“Doing what little one can to increase the general stock of knowledge is as respectable an object of life, as one can in any likelihood pursue.”
- Charles Darwin
Today marks the 150th anniversary of Charles Darwin’s On the Origin of Species by Means of Natural Selection, published on this day in 1859 (and this year is the 200th anniversary of Darwin's birth). Intensely aware of its implications, Darwin prefaced his book with two quotations which suggested that God was part of, and friendly towards, good science. One quotation was by William Whewell, a noted contemporary scientist, and the other was by Sir Francis Bacon:
To conclude, therefore, let no man out of a weak conceit of sobriety, or an ill-applied moderation, think or maintain, that a man can search too far or be too well studied in the book of God’s word, or in the book of God’s works; divinity or philosophy; but rather let men endeavor an endless progress or proficience in both. (The Advancement of Learning, 1605)

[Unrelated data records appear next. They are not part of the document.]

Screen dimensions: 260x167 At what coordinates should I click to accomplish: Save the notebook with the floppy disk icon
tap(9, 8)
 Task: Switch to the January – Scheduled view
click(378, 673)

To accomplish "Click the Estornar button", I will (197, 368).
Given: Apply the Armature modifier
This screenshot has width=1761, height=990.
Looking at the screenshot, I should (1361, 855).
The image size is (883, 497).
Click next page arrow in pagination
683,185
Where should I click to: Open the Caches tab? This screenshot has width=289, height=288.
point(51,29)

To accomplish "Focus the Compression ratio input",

After studying, somewhat erratically, to be a medical doctor Darwin had settled on a career in religion and received a degree from Cambridge University. This played a role in getting Darwin on the Beagle in the first place. Faced with his father’s reluctance to let him go, Darwin appealed to his Uncle Josiah Wedgewood (of the china company) for support. Prominent on Wedgewood’s list of persuasions was his belief that “the pursuit of Natural History...is very suitable to a clergyman” — the career which Darwin, before going, envisioned for himself.